Tolerable Upper Intake
Although vitamin C is a water-soluble vitamin, the Institute of Medicine has established a tolerable upper intake level for this vitamin. The tolerable upper intake level is the amount your child could safely take without increasing the risk of adverse reactions. The tolerable upper intake levels of vitamin C is 400 mg a day for children between 1 and 3 years old, 650 mg a day for children between 4 and 8 years old, 1,200 mg a day for children between 9 and 13 years old and 1,800 mg a day for teenagers between the ages of 14 and 18 years old. Monitor your child’s intake of vitamin C through both food and supplements to make sure he does not consume more than he needs. Getting too much vitamin C may cause abdominal cramps, diarrhea and other gastrointestinal disturbances.
The American Academy of Pediatrics states that children who eat a healthy and balanced diet do not typically need any sort of vitamin supplementation. Determine how much vitamin C your child gets from food alone. If he already meets his recommended dietary allowance and does not have a medical condition that interferes with vitamin C absorption, he does not need a vitamin C supplement.

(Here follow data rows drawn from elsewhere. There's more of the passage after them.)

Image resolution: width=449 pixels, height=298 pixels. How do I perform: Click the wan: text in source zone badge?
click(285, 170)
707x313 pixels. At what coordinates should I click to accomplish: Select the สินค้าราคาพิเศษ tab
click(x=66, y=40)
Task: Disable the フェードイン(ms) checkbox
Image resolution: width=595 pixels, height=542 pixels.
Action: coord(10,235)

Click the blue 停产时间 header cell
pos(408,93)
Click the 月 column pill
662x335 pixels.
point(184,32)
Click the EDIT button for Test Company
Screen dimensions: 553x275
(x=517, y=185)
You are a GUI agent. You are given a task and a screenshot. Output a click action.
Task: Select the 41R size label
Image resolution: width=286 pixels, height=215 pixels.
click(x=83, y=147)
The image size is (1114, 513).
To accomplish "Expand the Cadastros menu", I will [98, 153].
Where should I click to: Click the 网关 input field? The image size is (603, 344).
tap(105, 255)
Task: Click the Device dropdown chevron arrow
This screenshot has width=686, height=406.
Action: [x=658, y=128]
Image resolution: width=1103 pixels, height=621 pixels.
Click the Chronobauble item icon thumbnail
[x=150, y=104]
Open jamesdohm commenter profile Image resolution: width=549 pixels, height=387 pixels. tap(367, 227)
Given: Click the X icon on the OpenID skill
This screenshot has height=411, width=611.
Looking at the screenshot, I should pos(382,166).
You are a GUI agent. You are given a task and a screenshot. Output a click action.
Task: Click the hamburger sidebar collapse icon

Instead of giving your child a vitamin C supplement, consider increasing her intake of vitamin C through the kinds of foods she eats. Foods high in vitamin C include raw red peppers, orange juice, oranges, grapefruit juice, kiwi, raw green peppers, broccoli, strawberries, Bussells sprouts and tomato juice. Use the nutrition labels on the foods or an online nutritional database like MyPlate to determine the specific amount of vitamin C in each food.
Although some believe that large doses of vitamin C may cure or prevent the common cold, this may not be true. There is conflicting evidence regarding the affect vitamin C intake has on viruses like the common cold. As of August 2011, it appears as if a dose of at least 200 mg a day may shorten the duration of the common, cold but it does not seem that vitamin C supplements are beneficial after the onset of cold symptoms. Talk to your child’s pediatrician about the latest research if you intend to use vitamin C supplements to prevent or treat illnesses.